Trino on Nomad

Kidong Lee
ITNEXT
Published in
9 min readMay 21, 2021

--

Photo by Chris Lejarazu on Unsplash

Trino(formerly PrestoSQL) is a popular distributed interactive query engine in data lake. Trino can be used as not only query engine, but also data preparation engine in data lake. As data platform component, Trino is one of my favorite components to use in data lake. Here I am going to show you the way to deploy Trino on Nomad.

Prerequisites

The following components should be available to you before getting started.

  • Hive Metastore: In this post, Hive catalog will be added to Trino.
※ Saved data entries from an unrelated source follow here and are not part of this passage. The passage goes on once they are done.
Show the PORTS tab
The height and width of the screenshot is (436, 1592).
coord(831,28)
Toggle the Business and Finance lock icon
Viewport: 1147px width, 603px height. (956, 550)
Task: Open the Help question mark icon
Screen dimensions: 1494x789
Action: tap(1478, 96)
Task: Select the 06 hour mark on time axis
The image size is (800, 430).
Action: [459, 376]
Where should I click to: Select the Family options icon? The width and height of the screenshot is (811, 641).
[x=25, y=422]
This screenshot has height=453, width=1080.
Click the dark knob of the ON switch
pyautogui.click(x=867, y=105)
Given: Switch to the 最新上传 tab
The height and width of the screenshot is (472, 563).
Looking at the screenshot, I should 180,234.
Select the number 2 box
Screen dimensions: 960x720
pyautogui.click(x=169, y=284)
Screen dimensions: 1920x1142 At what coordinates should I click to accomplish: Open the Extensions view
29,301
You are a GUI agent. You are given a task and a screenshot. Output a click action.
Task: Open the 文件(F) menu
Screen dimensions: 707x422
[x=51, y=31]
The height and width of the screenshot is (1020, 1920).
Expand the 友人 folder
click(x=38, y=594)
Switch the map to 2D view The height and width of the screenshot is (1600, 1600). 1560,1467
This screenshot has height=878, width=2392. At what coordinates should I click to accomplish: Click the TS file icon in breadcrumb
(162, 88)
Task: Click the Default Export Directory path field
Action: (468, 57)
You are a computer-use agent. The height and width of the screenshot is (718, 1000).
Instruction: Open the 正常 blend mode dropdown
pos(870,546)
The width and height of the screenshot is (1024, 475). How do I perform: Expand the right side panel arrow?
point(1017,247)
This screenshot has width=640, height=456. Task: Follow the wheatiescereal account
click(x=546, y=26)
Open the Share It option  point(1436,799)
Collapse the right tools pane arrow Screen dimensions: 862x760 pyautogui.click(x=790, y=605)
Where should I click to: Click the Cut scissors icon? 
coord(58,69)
If you don’t have Hive Metastore available, you can see Hive Metastore on Nomad.
  • S3 or MinIO S3 Object Storage
  • Nomad v1.0.4
  • Consul Template v0.22.1

Build Trino docker image

Because I am going to use the images of Trino Server and Trino CLI running on Nomad, we should build both of them first.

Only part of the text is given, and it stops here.